Exercise prompt:
Can you swap each "dropdown" for "drop-down menu" throughout the listing below and give its lines back with everything else unchanged?

Working data:
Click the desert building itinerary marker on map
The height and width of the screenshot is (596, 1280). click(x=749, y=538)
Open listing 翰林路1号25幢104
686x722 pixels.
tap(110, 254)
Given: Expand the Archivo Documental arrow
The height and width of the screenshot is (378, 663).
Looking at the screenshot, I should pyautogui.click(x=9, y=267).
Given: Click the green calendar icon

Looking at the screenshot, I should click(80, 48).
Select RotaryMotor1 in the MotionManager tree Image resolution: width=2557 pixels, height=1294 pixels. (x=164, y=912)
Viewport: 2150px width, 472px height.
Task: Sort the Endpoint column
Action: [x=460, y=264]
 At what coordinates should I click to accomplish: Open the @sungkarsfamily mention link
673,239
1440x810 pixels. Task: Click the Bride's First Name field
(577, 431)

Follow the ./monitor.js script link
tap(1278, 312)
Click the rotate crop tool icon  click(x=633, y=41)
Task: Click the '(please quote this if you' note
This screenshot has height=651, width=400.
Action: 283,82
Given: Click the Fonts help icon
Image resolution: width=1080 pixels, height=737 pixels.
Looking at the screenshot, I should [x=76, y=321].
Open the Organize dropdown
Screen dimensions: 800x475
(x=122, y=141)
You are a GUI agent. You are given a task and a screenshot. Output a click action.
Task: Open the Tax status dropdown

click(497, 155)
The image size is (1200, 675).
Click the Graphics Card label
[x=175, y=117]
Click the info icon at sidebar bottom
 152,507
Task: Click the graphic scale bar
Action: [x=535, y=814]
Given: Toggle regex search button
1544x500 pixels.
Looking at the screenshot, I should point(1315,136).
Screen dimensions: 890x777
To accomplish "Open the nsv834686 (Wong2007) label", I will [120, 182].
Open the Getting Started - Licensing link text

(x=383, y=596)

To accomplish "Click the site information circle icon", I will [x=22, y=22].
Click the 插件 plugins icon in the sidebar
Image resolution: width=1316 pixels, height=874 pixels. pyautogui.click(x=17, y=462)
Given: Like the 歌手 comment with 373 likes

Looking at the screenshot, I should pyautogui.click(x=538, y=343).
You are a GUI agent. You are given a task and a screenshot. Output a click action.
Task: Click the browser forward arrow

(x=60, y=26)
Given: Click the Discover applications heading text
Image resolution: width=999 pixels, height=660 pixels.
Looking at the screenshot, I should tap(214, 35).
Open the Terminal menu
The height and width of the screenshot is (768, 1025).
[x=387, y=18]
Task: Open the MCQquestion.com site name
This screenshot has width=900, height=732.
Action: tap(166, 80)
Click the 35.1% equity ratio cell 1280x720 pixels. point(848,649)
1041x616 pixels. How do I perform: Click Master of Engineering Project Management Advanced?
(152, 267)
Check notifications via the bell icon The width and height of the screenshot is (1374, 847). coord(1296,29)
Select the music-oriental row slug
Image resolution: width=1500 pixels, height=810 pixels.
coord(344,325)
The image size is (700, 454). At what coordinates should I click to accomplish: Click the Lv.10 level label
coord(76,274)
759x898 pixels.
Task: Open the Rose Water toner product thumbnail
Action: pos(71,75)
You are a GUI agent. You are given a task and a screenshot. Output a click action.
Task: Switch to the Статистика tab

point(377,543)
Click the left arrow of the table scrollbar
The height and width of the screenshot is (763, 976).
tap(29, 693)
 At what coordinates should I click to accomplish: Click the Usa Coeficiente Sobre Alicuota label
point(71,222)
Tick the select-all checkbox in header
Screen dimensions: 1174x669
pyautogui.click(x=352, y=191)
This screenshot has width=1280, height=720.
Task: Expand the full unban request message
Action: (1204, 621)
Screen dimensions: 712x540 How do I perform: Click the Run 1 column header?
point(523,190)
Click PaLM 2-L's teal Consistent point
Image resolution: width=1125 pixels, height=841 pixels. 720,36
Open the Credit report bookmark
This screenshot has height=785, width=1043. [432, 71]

Result for this task:
Click the desert building itinerary marker on map
The height and width of the screenshot is (596, 1280). click(x=749, y=538)
Open listing 翰林路1号25幢104
686x722 pixels.
tap(110, 254)
Given: Expand the Archivo Documental arrow
The height and width of the screenshot is (378, 663).
Looking at the screenshot, I should pyautogui.click(x=9, y=267).
Given: Click the green calendar icon

Looking at the screenshot, I should click(80, 48).
Select RotaryMotor1 in the MotionManager tree Image resolution: width=2557 pixels, height=1294 pixels. (x=164, y=912)
Viewport: 2150px width, 472px height.
Task: Sort the Endpoint column
Action: [x=460, y=264]
 At what coordinates should I click to accomplish: Open the @sungkarsfamily mention link
673,239
1440x810 pixels. Task: Click the Bride's First Name field
(577, 431)

Follow the ./monitor.js script link
tap(1278, 312)
Click the rotate crop tool icon  click(x=633, y=41)
Task: Click the '(please quote this if you' note
This screenshot has height=651, width=400.
Action: 283,82
Given: Click the Fonts help icon
Image resolution: width=1080 pixels, height=737 pixels.
Looking at the screenshot, I should [x=76, y=321].
Open the Organize drop-down menu
Screen dimensions: 800x475
(x=122, y=141)
You are a GUI agent. You are given a task and a screenshot. Output a click action.
Task: Open the Tax status drop-down menu

click(497, 155)
The image size is (1200, 675).
Click the Graphics Card label
[x=175, y=117]
Click the info icon at sidebar bottom
 152,507
Task: Click the graphic scale bar
Action: [x=535, y=814]
Given: Toggle regex search button
1544x500 pixels.
Looking at the screenshot, I should point(1315,136).
Screen dimensions: 890x777
To accomplish "Open the nsv834686 (Wong2007) label", I will [120, 182].
Open the Getting Started - Licensing link text

(x=383, y=596)

To accomplish "Click the site information circle icon", I will [x=22, y=22].
Click the 插件 plugins icon in the sidebar
Image resolution: width=1316 pixels, height=874 pixels. pyautogui.click(x=17, y=462)
Given: Like the 歌手 comment with 373 likes

Looking at the screenshot, I should pyautogui.click(x=538, y=343).
You are a GUI agent. You are given a task and a screenshot. Output a click action.
Task: Click the browser forward arrow

(x=60, y=26)
Given: Click the Discover applications heading text
Image resolution: width=999 pixels, height=660 pixels.
Looking at the screenshot, I should tap(214, 35).
Open the Terminal menu
The height and width of the screenshot is (768, 1025).
[x=387, y=18]
Task: Open the MCQquestion.com site name
This screenshot has width=900, height=732.
Action: tap(166, 80)
Click the 35.1% equity ratio cell 1280x720 pixels. point(848,649)
1041x616 pixels. How do I perform: Click Master of Engineering Project Management Advanced?
(152, 267)
Check notifications via the bell icon The width and height of the screenshot is (1374, 847). coord(1296,29)
Select the music-oriental row slug
Image resolution: width=1500 pixels, height=810 pixels.
coord(344,325)
The image size is (700, 454). At what coordinates should I click to accomplish: Click the Lv.10 level label
coord(76,274)
759x898 pixels.
Task: Open the Rose Water toner product thumbnail
Action: pos(71,75)
You are a GUI agent. You are given a task and a screenshot. Output a click action.
Task: Switch to the Статистика tab

point(377,543)
Click the left arrow of the table scrollbar
The height and width of the screenshot is (763, 976).
tap(29, 693)
 At what coordinates should I click to accomplish: Click the Usa Coeficiente Sobre Alicuota label
point(71,222)
Tick the select-all checkbox in header
Screen dimensions: 1174x669
pyautogui.click(x=352, y=191)
This screenshot has width=1280, height=720.
Task: Expand the full unban request message
Action: (1204, 621)
Screen dimensions: 712x540 How do I perform: Click the Run 1 column header?
point(523,190)
Click PaLM 2-L's teal Consistent point
Image resolution: width=1125 pixels, height=841 pixels. 720,36
Open the Credit report bookmark
This screenshot has height=785, width=1043. [432, 71]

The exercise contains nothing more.